▸ Extracted entries
····················
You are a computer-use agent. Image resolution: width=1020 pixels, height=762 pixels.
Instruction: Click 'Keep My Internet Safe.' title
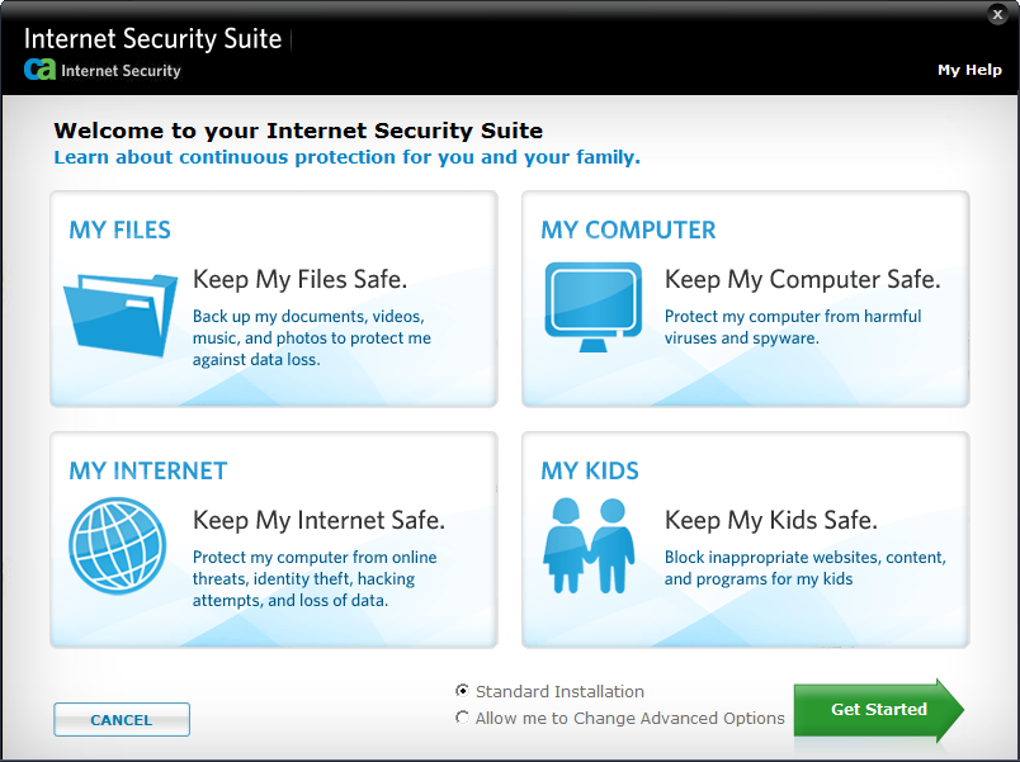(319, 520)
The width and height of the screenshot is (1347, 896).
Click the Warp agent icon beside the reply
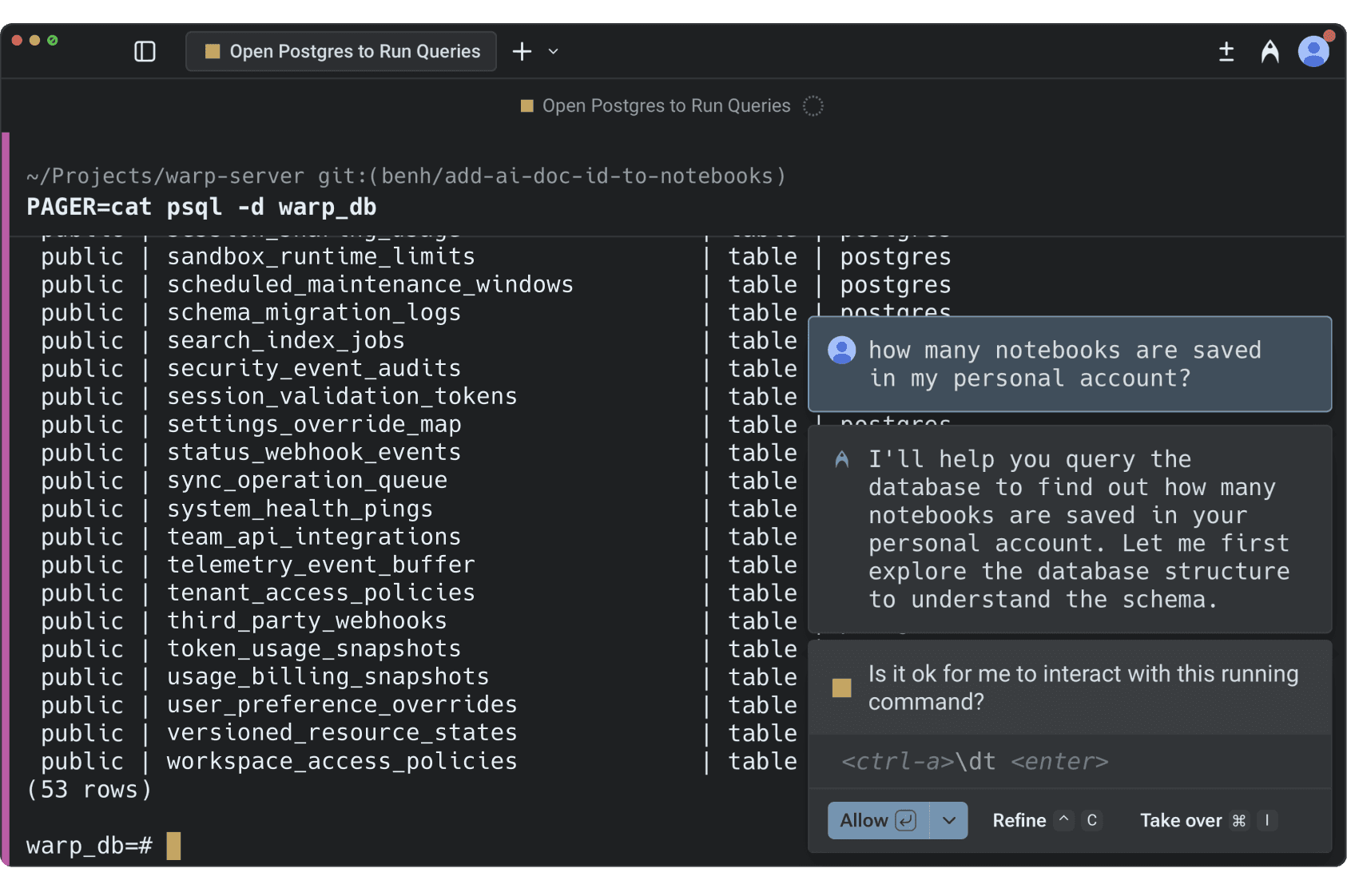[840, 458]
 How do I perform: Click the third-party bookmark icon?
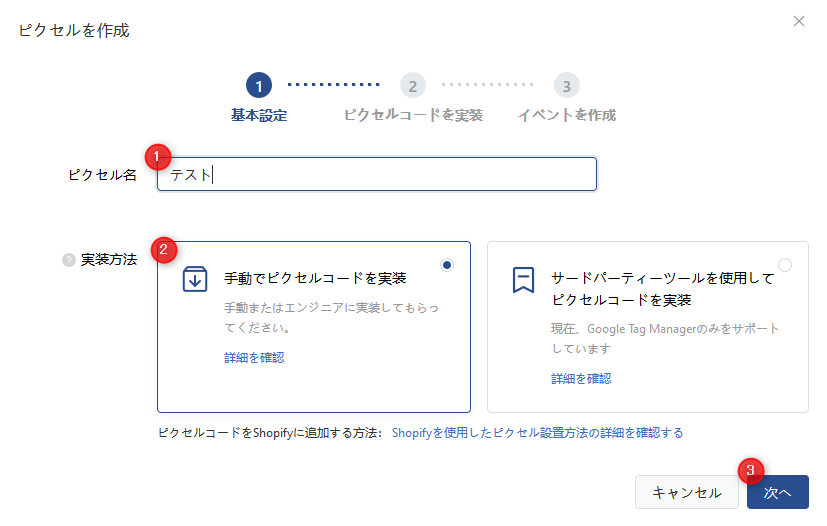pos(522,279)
····················
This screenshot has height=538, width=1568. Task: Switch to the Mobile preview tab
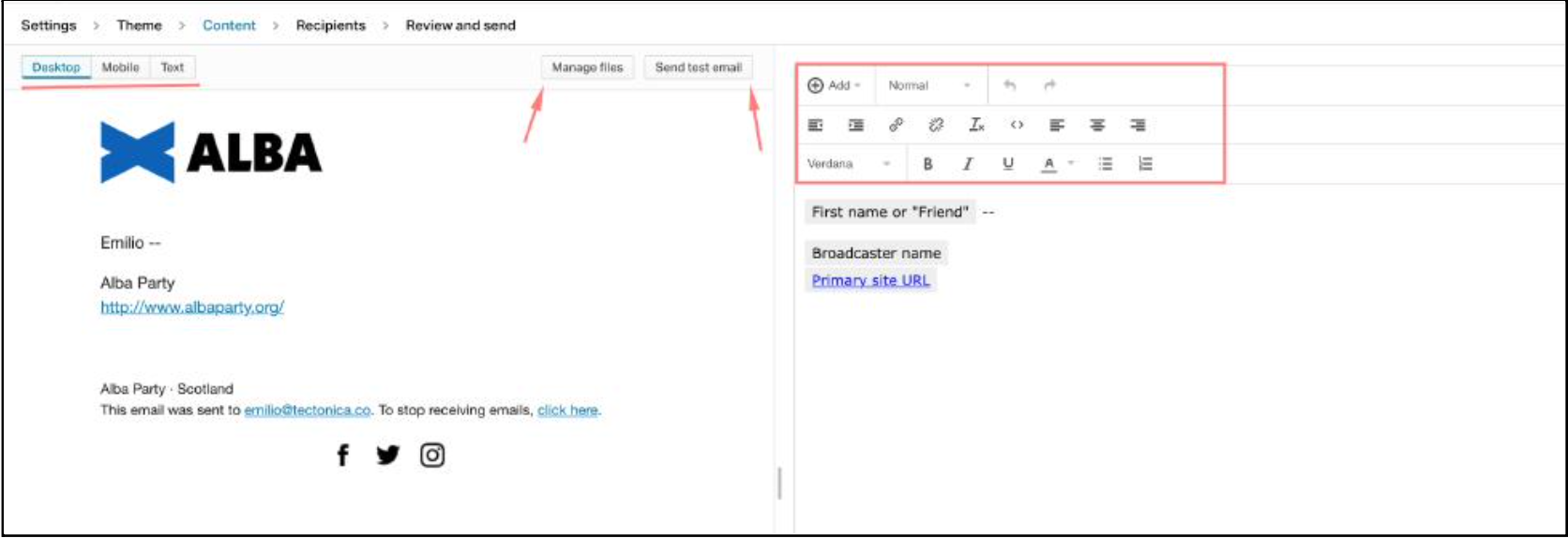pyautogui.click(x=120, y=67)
····················
Add -40 to every coordinate in the answers of the material that begins at the line containing "This screenshot has" and stops after the line containing "pyautogui.click(x=120, y=67)", then write out those lines in full with the pictures left out.

▸ Result of this exercise
This screenshot has height=538, width=1568. Task: Switch to the Mobile preview tab
pyautogui.click(x=80, y=27)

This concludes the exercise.